Les services de renseignement allemands s’appuient souvent sur des informations fournies par des agences étrangères. Par exemple, en novembre dernier, lorsque deux adolescents ont planifié un attentat contre un marché de Noël à Leverkusen par l’intermédiaire d’un groupe de discussion, le service de renseignement autrichien DSN l’a remarqué. Plus fréquemment, les informations proviennent des services américains, qui utilisent des mesures de surveillance étendues et filtrent de grandes quantités de communications Internet à l’aide de termes de recherche spécifiques, à une échelle beaucoup plus grande et avec moins de restrictions légales que le Service fédéral de renseignement (BND). Un responsable allemand de la sécurité, qui souhaite rester anonyme, évoque d’autres outils qui pourraient aider son agence à traquer les terroristes : des périodes de conservation obligatoires pour les adresses IP, par exemple, que la ministre fédérale de l’intérieur, Nancy Faeser, soutient également. Il arrive que les enquêteurs tombent sur des chats suspects sans pouvoir les relier à des personnes précises.
Les fournisseurs de télécommunications suppriment ces données de connexion au bout de quelques jours seulement en raison de l’absence d’exigences obligatoires en matière de conservation. En outre, les autorités chargées de la sécurité font pression pour que l’utilisation des logiciels espions soit moins restreinte. Depuis 2021, les agences de renseignement nationales sont autorisées à installer secrètement des « trojans d’État » sur les téléphones portables pour surveiller les conversations en temps réel dans le cadre de la « surveillance des télécommunications à la source ». Toutefois, chaque cas doit être approuvé par un comité spécial et il doit y avoir des preuves concrètes que la personne en question prépare un crime grave, tel qu’un attentat. Dans les enquêtes d’espionnage, cet outil a été utile, comme dans le cas des deux germano-russes arrêtés à Bayreuth en avril, qui étaient soupçonnés d’espionnage et de sabotage pour le compte de Moscou. Les enquêteurs réclament une plus grande liberté, mais le parti démocrate libre (FDP) de la coalition au pouvoir reste opposé à l’extension de ces mesures.

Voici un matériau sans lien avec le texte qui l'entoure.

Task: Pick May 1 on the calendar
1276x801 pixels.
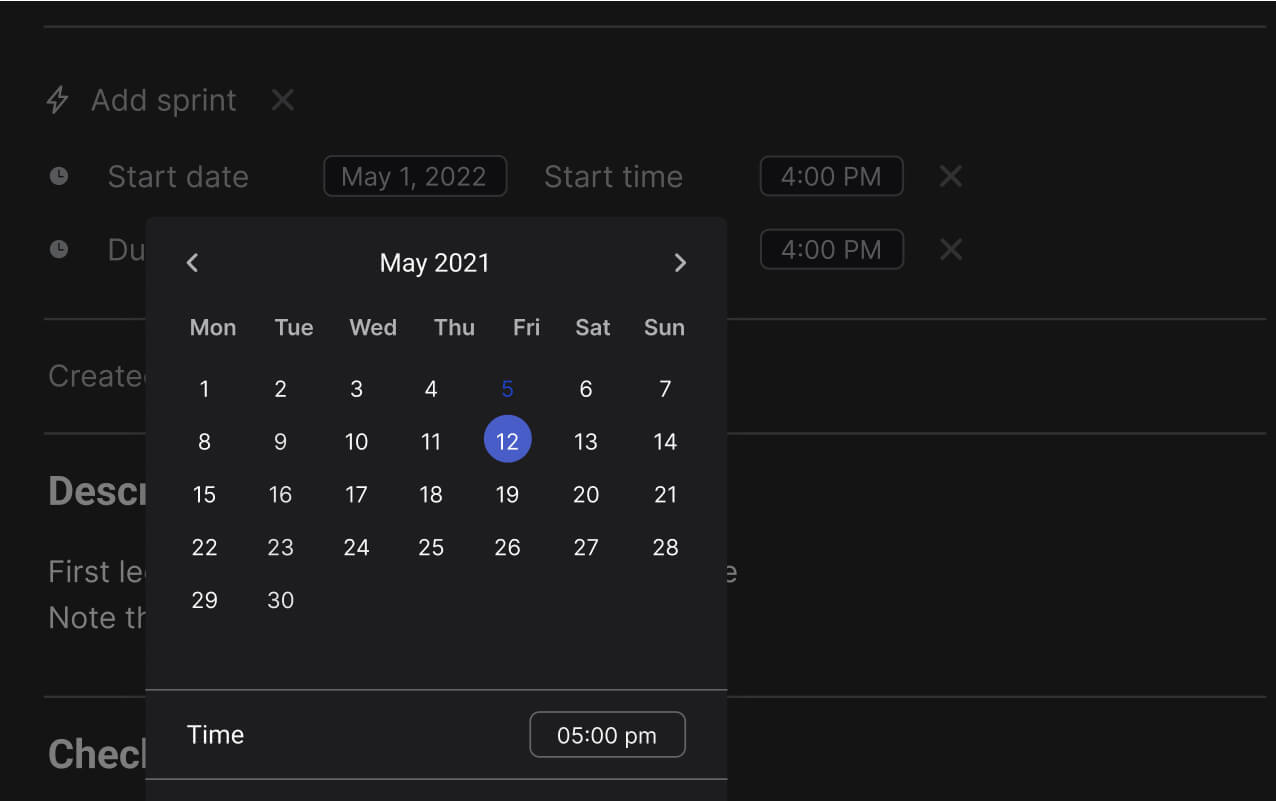Action: (x=205, y=389)
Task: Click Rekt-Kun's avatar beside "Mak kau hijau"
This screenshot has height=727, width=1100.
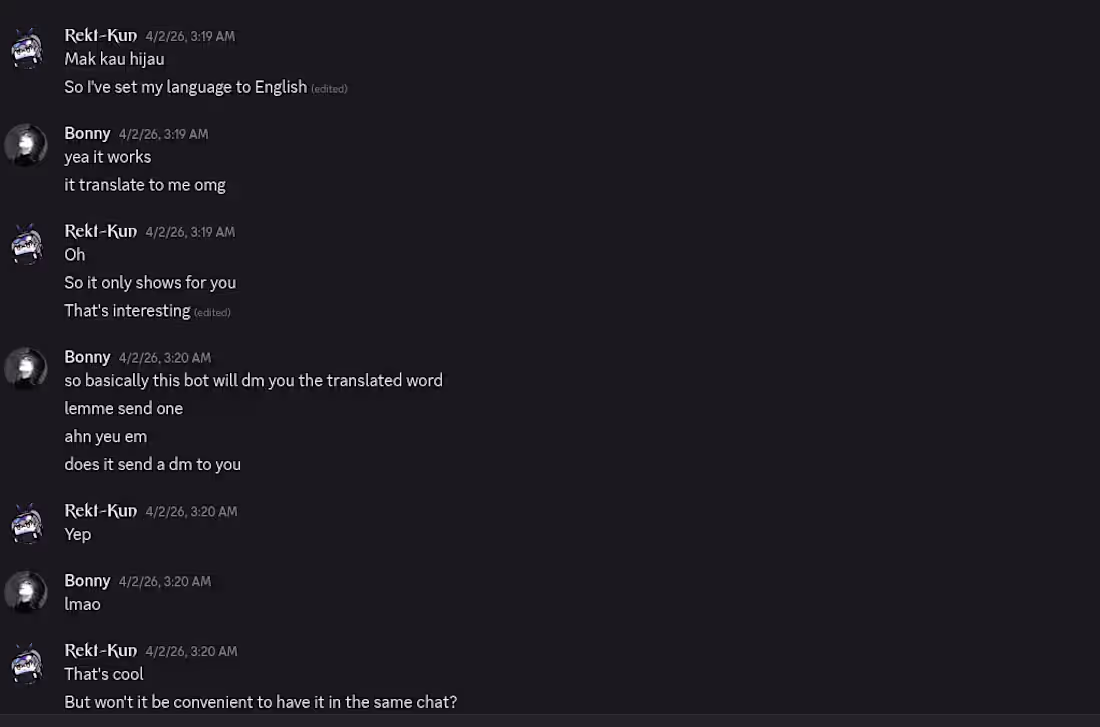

Le ministère fédéral de l’intérieur a indiqué que les discussions en cours pourraient progresser. Un porte-parole a déclaré que le ministère « introduirait dans les consultations des propositions d’outils d’investigation modernes pour les autorités fédérales de sécurité ». Le gouvernement discute actuellement de mesures visant à lutter contre l’islamisme, à accélérer les expulsions et à renforcer la législation sur les armes à feu. La pression monte également au sein du gouvernement fédéral pour qu’il prenne davantage de mesures. « Nous constatons régulièrement qu’Internet joue un rôle crucial dans la radicalisation des auteurs d’actes terroristes, qu’il s’agisse d’islamistes ou d’extrémistes de droite, avant qu’ils ne passent à l’acte », déclare Konstantin von Notz, du parti écologiste. L’État de droit doit réagir « de manière très décisive » à cette situation, exige-t-il.
Cela vaut également pour les réseaux sociaux. « La propagande terroriste doit enfin être combattue avec un tout autre niveau de détermination », déclare M. von Notz. « La haine, l’incitation et d’autres expressions d’opinion clairement criminelles continuent de sévir en ligne. Les partisans sont activement recrutés. Les autorités chargées de la sécurité doivent appliquer plus efficacement les lois existantes.